Chinese authorities have uncovered the country's biggest underground banking case involving transactions totalling more than 410 billion yuan ($64 billion), official media reported, part of a drive to combat illegal capital outflows.
The investigation, which started in September and focused on the costal province of Zhejiang, found that dozens of Hong Kong-registered shell companies forged more than 1.3 million fake transactions to transfer money offshore, the official People's Daily reported on Friday.
China started cracking down on underground banks in April and has so far uncovered more than 170 cases of money laundering and illegal fund transfers, involving more than 800 billion yuan ($125.34 billion). The cases come as capital outflows reach hundreds of billions of dollars, triggering alarm in some circles.
A hundred suspects from eight gangs were detained in the latest case, the official Xinhua News Agency said.
The principle suspect used non-resident accounts to facilitate more than 14,000 counterparties for the transfer of billions of yuan offshore, the newspaper said.
Twenty-one counterparties' bank accounts illegally transferred more than 1 billion yuan overseas, the People's Daily said, adding that the suspect used the inability of some onshore commercial banks to identify non-residential accounts to help his operation.
Clients were asked to transfer yuan to domestic accounts and the money was then transferred to non-residential accounts the suspect controlled.
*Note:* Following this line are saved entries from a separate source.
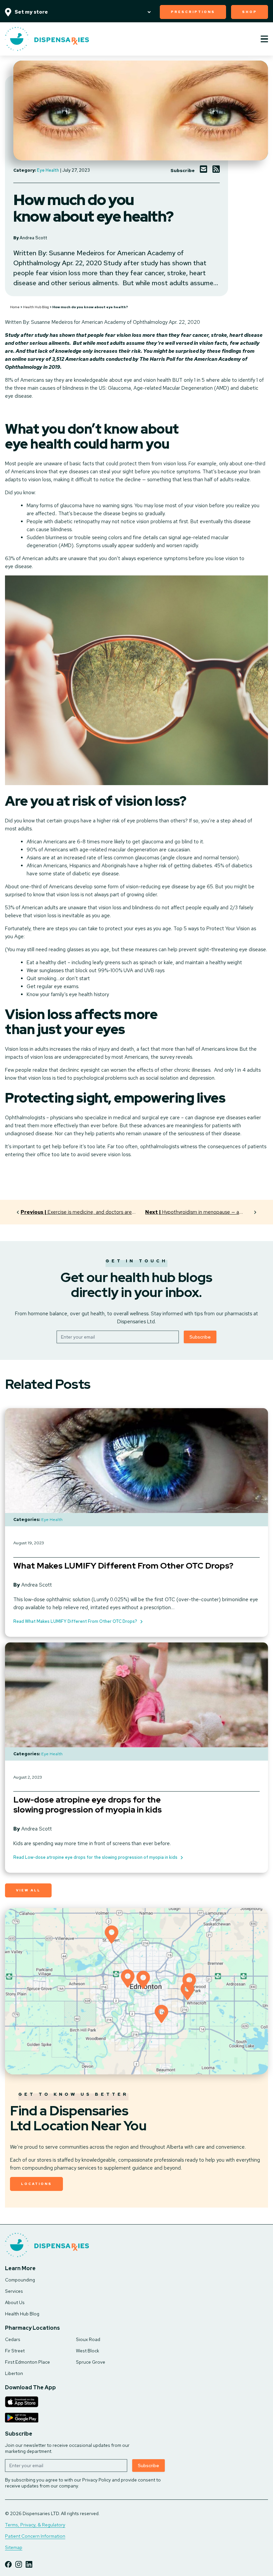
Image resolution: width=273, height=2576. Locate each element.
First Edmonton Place (27, 2362)
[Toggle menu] (264, 39)
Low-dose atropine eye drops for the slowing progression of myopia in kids (87, 1805)
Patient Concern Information (35, 2536)
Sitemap (13, 2547)
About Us (15, 2302)
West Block (87, 2351)
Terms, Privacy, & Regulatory (35, 2525)
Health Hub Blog (36, 307)
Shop (249, 12)
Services (14, 2291)
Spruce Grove (90, 2362)
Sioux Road (88, 2339)
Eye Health (48, 170)
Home (15, 307)
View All (28, 1890)
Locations (36, 2184)
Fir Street (15, 2351)
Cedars (12, 2339)
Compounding (20, 2280)
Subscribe (200, 1337)
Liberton (14, 2373)
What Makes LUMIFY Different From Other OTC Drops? (123, 1566)
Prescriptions (193, 12)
Those accounts were then used to buy foreign currency with forged trade transactions, and directly funnelled the cash to offshore banks in Hong Kong and elsewhere, the newspaper said.
The People's Daily said one of the offshore banks used to receive foreign currency was HSBC Holdings. HSBC told Reuters it could not comment on individual cases but it has "zero tolerance" for money laundering.
The underground banking operation profited as much as 1.53 million yuan a day, with an average profit of 2 million yuan per month, the newspaper reported citing police.
Another suspect registered 12 shell companies in the northwestern province of Ningxia and illegally obtained 38.6 million yuan of export incentives from the local government by using an underground bank to report fictitious trade transactions, the People's Daily said.
Another person illegally obtained more than 20 million yuan in export rebates by partnering with another company to forge purchase contracts and invoices, while purchasing foreign currency from the prime suspect, the newspaper added.
China's economic slowdown and market volatility have sparked a wave of capital outflows this year.
Underground banking presents an increasingly complex threat to China's financial security, encompassing issues from financing for drugs and terrorism to tax fraud, the Ministry of Public Security said earlier this year.